Passeriformes: the dominant order
Passeriformes, the perching birds (also called passerines), is by far the largest bird order, containing well over half of all known bird species worldwide. Passerines share a distinctive foot arrangement — three toes pointing forward and one pointing back, meeting the leg at the same point — that gives a firm, largely automatic grip on branches, wires, and other thin perches without conscious muscular effort. Nearly all the small, familiar songbirds covered in this atlas belong here: tits, finches, thrushes, crows, swallows, and dozens of other families all sit within this single, enormously diversified order.
The major non-passerine orders
Outside Passeriformes, several other orders account for most of the remaining species diversity. Accipitriformes and Falconiformes cover diurnal birds of prey — hawks, eagles, and falcons — sharing hooked beaks and strong grasping talons, represented in this atlas by families like the Accipitridae and Falconidae. Strigiformes covers owls, the nocturnal counterpart to daytime raptors, represented by the Strigidae. Anseriformes covers waterfowl — ducks, geese, and swans — represented by the Anatidae. Charadriiformes is a large and varied order covering waders, gulls, and terns, represented here by families like Charadriidae and Laridae. Piciformes covers woodpeckers, represented by the Picidae, while Columbiformes covers pigeons and doves, represented by the Columbidae.

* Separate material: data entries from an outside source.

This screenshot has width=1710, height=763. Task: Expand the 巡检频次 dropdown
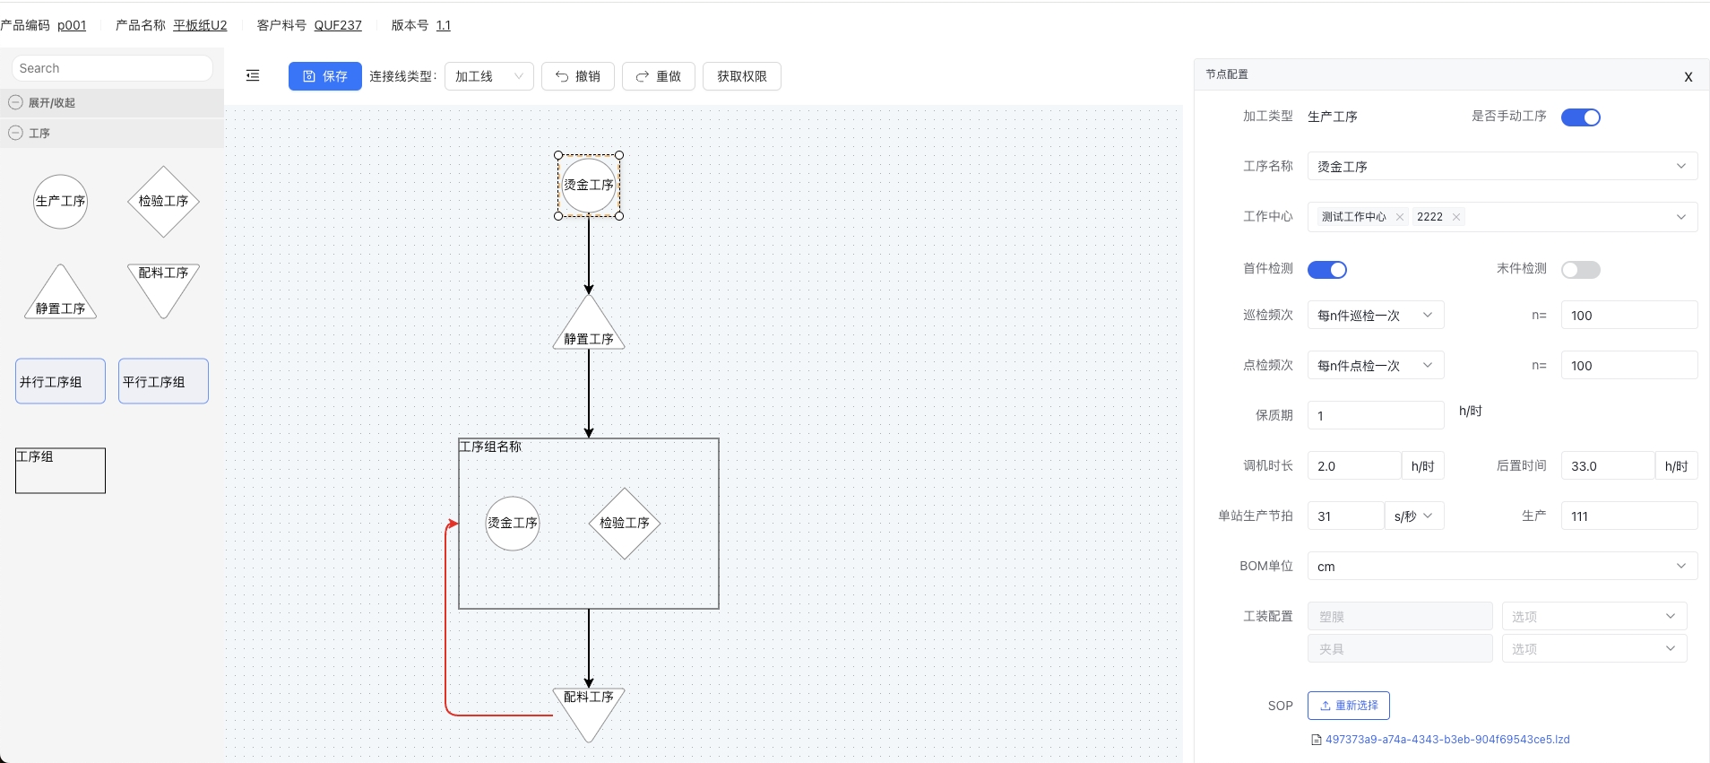click(1375, 316)
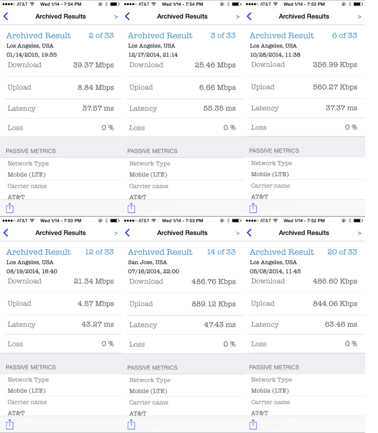Tap back arrow in result 2 of 33 panel

tap(6, 16)
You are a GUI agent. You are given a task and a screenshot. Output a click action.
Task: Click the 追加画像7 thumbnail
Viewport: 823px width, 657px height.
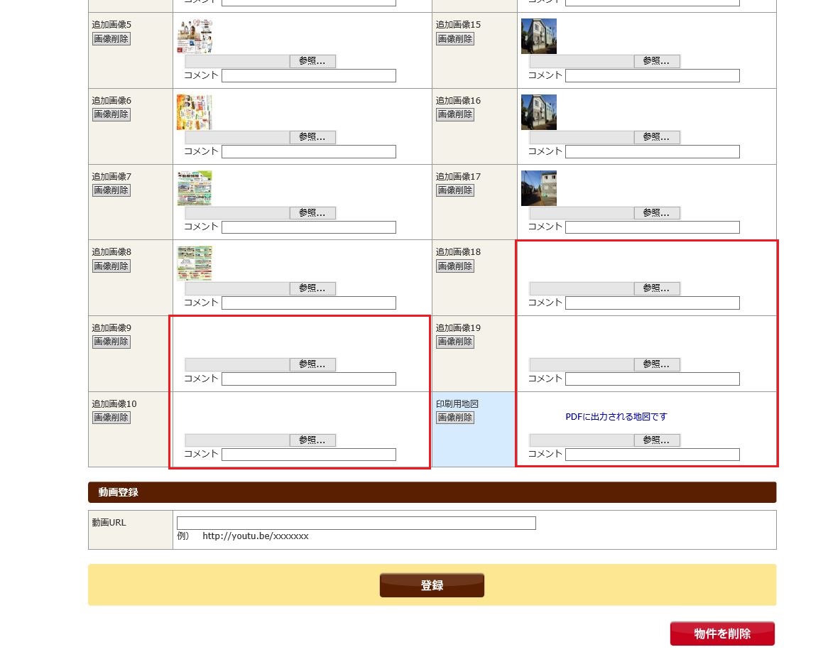pyautogui.click(x=195, y=188)
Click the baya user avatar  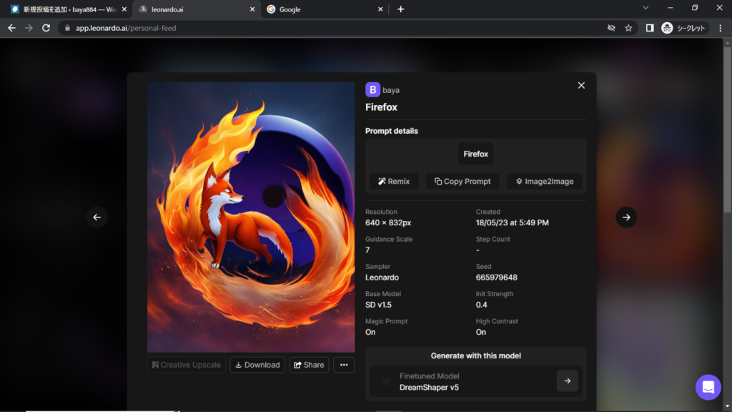click(372, 89)
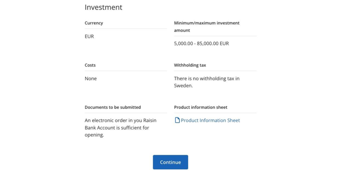Click the divider line below the Costs label
This screenshot has width=345, height=173.
[x=126, y=71]
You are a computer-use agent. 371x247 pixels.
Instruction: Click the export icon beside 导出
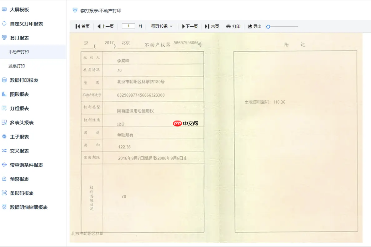pyautogui.click(x=250, y=26)
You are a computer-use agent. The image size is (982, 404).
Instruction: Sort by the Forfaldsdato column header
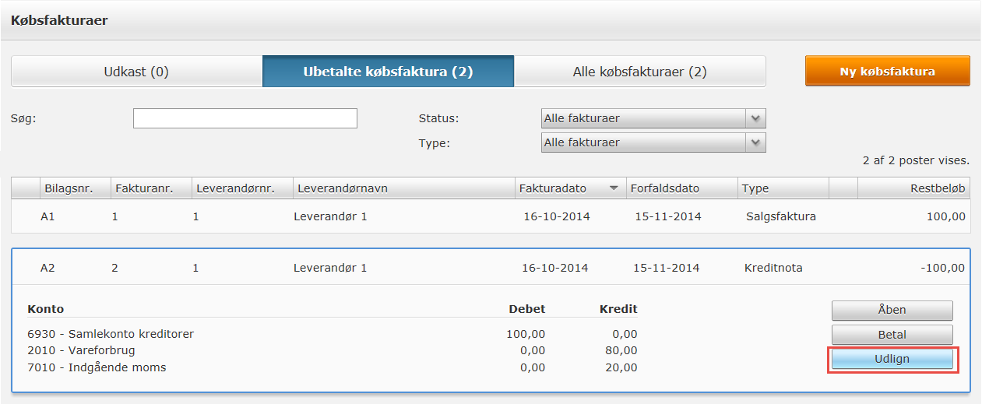(x=666, y=188)
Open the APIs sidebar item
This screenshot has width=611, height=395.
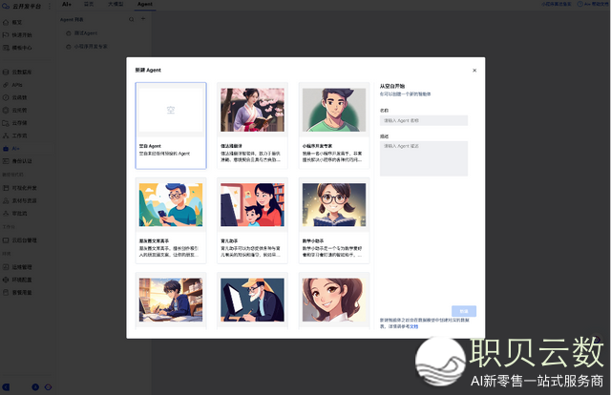point(17,84)
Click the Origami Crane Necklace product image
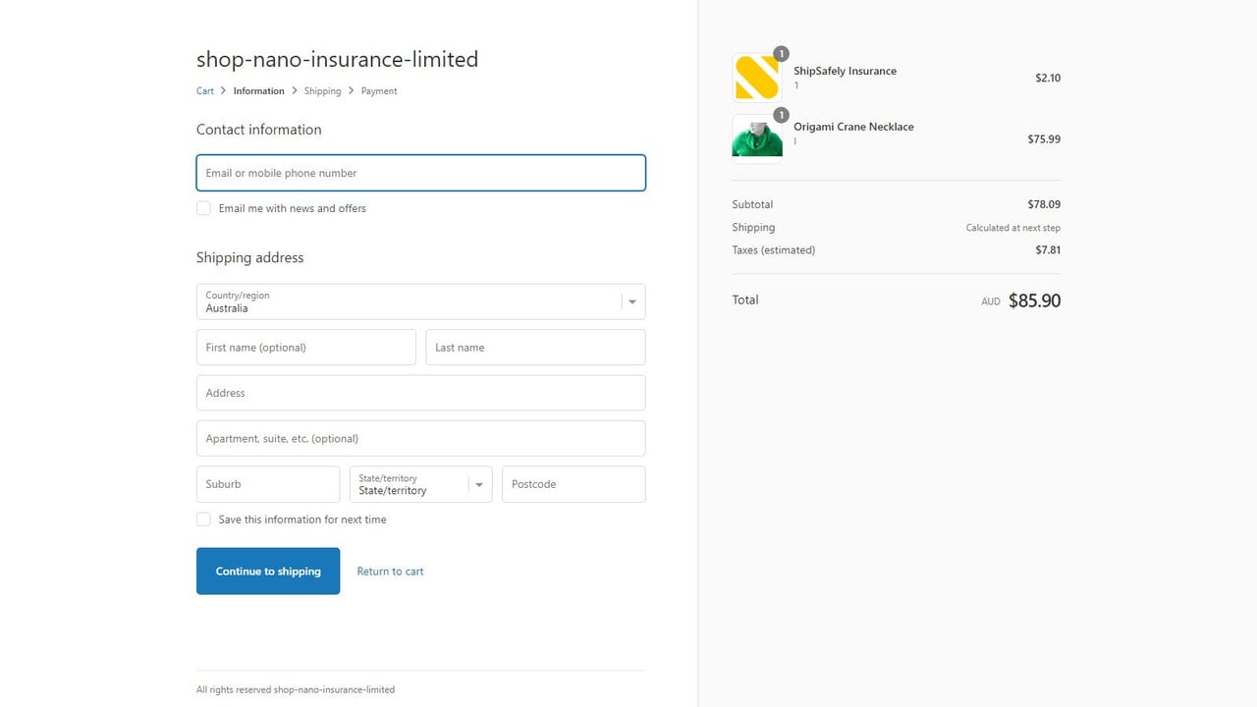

Why order-level grouping matters
Order-level classification captures deep evolutionary relationships that aren't always obvious from appearance alone — an owl and a falcon both hunt with hooked beaks and sharp talons, filling a similar ecological role, but belong to entirely separate, only distantly related orders, a case of convergent evolution rather than shared recent ancestry. Understanding this distinction helps explain why some superficially similar-looking or similarly-behaving birds turn out to be far less closely related than their day-to-day resemblance might suggest, while species that look quite different — a tiny finch and a large crow, both passerines — actually share a much closer common ancestor than their appearance alone would indicate.